Azure / azure-sdk-for-java

This repository is for active development of the Azure SDK for Java. For consumers of the SDK we recommend visiting our public developer docs at https://docs.microsoft.com/java/azure/ or our versioned developer docs at https://azure.github.io/azure-sdk-for-java.
MIT License
2.36k stars 2k forks source link

[BUG] EventHub's retry method always adds 4 seconds to a configured delay #38596

Open adriannowak opened 10 months ago

adriannowak commented 10 months ago

Describe the bug EventHub SDK fails to deliver retry messages at configured rate. Seems it just ignores the delay which is set in AmqpRetryOptions.getDelay() and by some reason adds extra time SERVER_BUSY_WAIT_TIME. This property is not configurable, and is always 4 seconds. In a consequence SDK delivers messages slower than it is expected.

Exception or Stack Trace Add the exception log and stack trace if available N/A

To Reproduce Steps to reproduce the behavior:

The following unit test should pass after at most 5 seconds (1 failure + 2 retries + timeout 3x500). With the latest version of SDK following code takes 16 seconds.

__OBJECTIVE A__
Retype the EventHub bug report word for word, starting at "Azure / azure-sdk-for-java" and ending at "it is expected.".
__OBJECTIVE B__
List every distinct duration that the EventHub bug report gives in seconds.
__OBJECTIVE C__
Continue the EventHub retry bug report from where it stops.

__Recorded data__
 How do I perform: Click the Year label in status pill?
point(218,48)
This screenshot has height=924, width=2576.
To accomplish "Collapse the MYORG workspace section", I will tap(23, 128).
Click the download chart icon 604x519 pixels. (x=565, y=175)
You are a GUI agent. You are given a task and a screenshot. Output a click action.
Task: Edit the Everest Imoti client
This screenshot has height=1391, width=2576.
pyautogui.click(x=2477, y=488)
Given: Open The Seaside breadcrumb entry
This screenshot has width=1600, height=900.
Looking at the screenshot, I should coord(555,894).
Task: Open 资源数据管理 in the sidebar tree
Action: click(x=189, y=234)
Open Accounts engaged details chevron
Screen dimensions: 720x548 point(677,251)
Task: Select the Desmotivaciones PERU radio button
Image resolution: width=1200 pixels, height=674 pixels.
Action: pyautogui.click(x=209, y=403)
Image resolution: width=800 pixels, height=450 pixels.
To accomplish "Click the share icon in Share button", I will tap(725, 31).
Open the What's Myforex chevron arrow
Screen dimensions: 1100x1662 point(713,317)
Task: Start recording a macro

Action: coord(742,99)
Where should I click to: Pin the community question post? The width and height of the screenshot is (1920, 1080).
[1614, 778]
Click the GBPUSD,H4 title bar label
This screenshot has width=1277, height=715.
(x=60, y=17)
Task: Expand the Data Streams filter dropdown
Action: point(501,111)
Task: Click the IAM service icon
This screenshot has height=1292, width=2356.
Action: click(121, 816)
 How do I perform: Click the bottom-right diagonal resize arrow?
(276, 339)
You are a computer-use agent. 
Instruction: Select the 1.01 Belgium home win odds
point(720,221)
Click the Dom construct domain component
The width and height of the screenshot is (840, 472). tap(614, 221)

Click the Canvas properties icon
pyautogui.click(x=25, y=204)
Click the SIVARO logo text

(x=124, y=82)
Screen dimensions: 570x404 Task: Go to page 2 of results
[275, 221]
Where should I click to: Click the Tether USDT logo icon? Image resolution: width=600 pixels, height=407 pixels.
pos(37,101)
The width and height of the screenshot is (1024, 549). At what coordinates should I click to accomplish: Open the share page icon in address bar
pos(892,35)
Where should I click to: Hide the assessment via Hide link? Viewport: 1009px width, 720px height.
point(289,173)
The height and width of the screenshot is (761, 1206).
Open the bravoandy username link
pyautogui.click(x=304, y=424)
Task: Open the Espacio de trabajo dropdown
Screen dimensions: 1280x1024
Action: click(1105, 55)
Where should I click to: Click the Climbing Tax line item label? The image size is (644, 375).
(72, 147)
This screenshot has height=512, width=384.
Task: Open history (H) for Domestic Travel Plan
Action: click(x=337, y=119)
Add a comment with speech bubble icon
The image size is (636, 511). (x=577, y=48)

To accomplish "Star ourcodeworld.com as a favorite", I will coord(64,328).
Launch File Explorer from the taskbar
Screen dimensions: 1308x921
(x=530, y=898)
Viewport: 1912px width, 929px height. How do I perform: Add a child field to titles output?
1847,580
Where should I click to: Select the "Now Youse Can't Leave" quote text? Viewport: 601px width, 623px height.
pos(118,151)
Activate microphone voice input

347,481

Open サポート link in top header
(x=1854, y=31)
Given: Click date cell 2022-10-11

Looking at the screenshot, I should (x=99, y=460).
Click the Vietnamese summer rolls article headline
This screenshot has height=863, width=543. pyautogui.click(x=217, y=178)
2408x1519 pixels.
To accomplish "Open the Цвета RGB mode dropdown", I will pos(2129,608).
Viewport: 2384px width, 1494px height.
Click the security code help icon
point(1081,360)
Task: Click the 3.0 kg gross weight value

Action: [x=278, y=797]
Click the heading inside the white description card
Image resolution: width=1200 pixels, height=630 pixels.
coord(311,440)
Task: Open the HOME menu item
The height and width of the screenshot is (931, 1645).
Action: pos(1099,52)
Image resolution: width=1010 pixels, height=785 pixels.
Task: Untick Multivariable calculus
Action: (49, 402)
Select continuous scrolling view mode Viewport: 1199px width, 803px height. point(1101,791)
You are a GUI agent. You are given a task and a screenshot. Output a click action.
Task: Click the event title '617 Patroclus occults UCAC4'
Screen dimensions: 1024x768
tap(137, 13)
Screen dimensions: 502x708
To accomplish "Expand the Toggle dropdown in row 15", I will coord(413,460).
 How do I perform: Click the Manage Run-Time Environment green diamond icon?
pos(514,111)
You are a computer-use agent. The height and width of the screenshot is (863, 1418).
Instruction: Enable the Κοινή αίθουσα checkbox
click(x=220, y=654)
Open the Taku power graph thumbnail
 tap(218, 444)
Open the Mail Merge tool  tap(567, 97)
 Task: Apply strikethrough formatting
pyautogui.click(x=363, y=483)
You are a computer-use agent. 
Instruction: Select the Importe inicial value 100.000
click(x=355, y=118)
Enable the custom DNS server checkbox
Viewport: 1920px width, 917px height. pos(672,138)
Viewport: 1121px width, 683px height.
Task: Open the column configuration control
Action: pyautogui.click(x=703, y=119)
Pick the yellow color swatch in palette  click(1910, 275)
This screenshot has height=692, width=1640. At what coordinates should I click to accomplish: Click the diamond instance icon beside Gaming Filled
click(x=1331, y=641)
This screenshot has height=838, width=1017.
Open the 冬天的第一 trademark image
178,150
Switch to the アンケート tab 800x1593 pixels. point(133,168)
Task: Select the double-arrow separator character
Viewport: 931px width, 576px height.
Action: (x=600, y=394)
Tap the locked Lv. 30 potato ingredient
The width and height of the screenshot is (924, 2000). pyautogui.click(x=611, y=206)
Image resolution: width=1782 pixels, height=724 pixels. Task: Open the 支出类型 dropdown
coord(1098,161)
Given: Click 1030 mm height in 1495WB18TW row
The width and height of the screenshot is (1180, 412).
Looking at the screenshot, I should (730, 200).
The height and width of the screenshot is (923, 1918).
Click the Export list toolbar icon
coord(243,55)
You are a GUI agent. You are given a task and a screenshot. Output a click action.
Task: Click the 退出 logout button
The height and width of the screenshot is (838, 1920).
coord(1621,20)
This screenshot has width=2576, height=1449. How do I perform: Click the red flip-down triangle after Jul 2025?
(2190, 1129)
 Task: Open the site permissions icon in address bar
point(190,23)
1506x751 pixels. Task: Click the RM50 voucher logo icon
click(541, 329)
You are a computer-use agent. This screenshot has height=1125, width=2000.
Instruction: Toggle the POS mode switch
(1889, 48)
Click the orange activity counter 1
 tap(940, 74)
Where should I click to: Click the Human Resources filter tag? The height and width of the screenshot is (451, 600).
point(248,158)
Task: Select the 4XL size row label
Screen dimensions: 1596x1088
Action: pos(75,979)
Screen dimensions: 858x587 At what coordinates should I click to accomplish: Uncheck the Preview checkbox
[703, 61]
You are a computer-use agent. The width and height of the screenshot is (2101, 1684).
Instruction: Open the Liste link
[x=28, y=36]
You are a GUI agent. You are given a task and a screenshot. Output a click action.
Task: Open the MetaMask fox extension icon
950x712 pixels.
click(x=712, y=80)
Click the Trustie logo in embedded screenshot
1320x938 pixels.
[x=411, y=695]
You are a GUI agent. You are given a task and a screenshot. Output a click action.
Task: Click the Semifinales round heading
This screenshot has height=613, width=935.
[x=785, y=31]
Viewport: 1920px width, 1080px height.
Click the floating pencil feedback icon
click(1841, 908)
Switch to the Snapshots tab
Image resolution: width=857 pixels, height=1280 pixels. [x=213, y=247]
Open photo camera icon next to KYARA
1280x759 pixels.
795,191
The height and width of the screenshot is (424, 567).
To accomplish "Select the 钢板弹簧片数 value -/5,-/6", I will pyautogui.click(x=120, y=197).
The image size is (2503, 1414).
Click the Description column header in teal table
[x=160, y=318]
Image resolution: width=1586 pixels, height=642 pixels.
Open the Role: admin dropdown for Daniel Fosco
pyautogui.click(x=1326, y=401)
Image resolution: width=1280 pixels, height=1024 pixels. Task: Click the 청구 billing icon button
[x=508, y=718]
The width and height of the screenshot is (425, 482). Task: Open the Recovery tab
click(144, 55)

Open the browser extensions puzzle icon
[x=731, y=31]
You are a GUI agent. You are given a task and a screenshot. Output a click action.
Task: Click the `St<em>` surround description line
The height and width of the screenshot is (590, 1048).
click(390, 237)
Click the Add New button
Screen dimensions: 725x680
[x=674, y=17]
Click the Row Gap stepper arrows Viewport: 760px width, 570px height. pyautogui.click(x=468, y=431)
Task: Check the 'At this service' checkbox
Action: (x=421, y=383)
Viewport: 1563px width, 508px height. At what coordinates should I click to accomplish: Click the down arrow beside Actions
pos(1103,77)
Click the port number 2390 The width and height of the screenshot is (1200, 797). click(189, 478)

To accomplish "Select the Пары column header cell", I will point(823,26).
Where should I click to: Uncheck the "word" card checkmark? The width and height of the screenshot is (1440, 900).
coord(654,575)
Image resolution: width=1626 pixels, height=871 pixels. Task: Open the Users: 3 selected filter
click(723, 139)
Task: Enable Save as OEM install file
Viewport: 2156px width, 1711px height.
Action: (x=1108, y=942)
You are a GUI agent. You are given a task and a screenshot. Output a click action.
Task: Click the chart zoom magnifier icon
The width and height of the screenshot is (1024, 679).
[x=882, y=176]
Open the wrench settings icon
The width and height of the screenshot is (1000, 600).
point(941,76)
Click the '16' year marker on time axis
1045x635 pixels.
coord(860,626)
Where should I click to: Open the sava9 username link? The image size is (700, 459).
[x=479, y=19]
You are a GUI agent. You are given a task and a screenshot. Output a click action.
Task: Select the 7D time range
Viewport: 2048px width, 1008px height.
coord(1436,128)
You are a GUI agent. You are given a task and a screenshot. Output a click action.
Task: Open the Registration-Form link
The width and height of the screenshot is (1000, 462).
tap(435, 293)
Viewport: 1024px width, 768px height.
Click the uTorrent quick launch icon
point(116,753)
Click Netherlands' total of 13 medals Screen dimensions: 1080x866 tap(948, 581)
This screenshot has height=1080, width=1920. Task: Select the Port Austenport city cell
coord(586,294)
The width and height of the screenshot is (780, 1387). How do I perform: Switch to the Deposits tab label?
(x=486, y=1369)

__FINAL ANSWER A__
Azure / azure-sdk-for-java

This repository is for active development of the Azure SDK for Java. For consumers of the SDK we recommend visiting our public developer docs at https://docs.microsoft.com/java/azure/ or our versioned developer docs at https://azure.github.io/azure-sdk-for-java.
MIT License
2.36k stars 2k forks source link

[BUG] EventHub's retry method always adds 4 seconds to a configured delay #38596

Open adriannowak opened 10 months ago

adriannowak commented 10 months ago

Describe the bug EventHub SDK fails to deliver retry messages at configured rate. Seems it just ignores the delay which is set in AmqpRetryOptions.getDelay() and by some reason adds extra time SERVER_BUSY_WAIT_TIME. This property is not configurable, and is always 4 seconds. In a consequence SDK delivers messages slower than it is expected.

__FINAL ANSWER B__
4 seconds, 5 seconds, 16 seconds

__FINAL ANSWER C__
    @Test
    @Timeout(value = 5)
    void withRetryMono() {
        // Arrange
        final String timeoutMessage = "Operation timed out.";
        final AmqpRetryOptions options = new AmqpRetryOptions()
            .setMaxRetries(2)
            .setTryTimeout(Duration.ofMillis(500))
            .setMode(AmqpRetryMode.FIXED);

        final AtomicInteger resubscribe = new AtomicInteger();
        final Mono<AmqpTransportType> neverFlux = TestPublisher.<AmqpTransportType>create().mono()
            .doOnSubscribe(s -> resubscribe.incrementAndGet());

        StepVerifier.create(RetryUtil.withRetry(neverFlux, options, timeoutMessage))
            .expectSubscription()
            .expectErrorSatisfies(error -> assertTrue(error.getCause() instanceof TimeoutException))
            .verify();

        assertEquals(options.getMaxRetries() + 1, resubscribe.get());
    }

Code Snippet Add the code snippet that causes the issue.

This breaking change was introduced in this PR

https://github.com/Azure/azure-sdk-for-java/blob/main/sdk/core/azure-core-amqp/src/main/java/com/azure/core/amqp/implementation/RetryUtil.java#L109

        final Duration delay = options.getDelay().plus(SERVER_BUSY_WAIT_TIME);

Expected behavior A clear and concise description of what you expected to happen.

SDK retries the delivery at a configured pace.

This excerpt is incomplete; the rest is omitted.